Low-level tracing plumbing
This conclusion may look like a way of diverting attention from the intractable problems at the higher levels and, instead, focusing everybody on something so low-level that the real issues disappear. There may be some truth to that. It is also true, though, that there is no call for duplicating the same sort of machinery across several different tracing frameworks; coming up with a common solution to this part of the problem can only lead to a better kernel in the long run. But there is another objective here which is just as important: having all the tracing frameworks using a single buffer allows them to be used together. It is not hard to imagine a future tracing tool integrating information gathered with simultaneous use of ftrace, LTTng, SystemTap, and other tracing tools that have not been written yet. Having all of those tools using the same low-level plumbing should make that integration easier.

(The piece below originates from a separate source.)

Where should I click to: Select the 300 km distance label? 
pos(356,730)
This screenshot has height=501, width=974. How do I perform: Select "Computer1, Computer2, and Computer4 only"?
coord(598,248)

With that in mind, Steven Rostedt set out to create a new, unified tracing buffer; as of this writing, that patch was already up to its tenth iteration. A casual perusal of the patch might well leave a reader confused; 2000 lines of relatively complex code to implement what is, in the end, just a circular buffer. This circular buffer is not even suitable for use by tracing frameworks yet; a separate "tracing" layer is to be added for that. The key point here is that, with tracing code, efficiency is crucially important. One of the main use cases for tracing is to debug performance problems in highly stressed production environments. A heavyweight tracing mechanism will create an observer effect which can obscure the situation which called for tracing in the first place, disrupt the production use of the system, or both. To be accepted, a tracing framework must have the smallest possible impact on the system.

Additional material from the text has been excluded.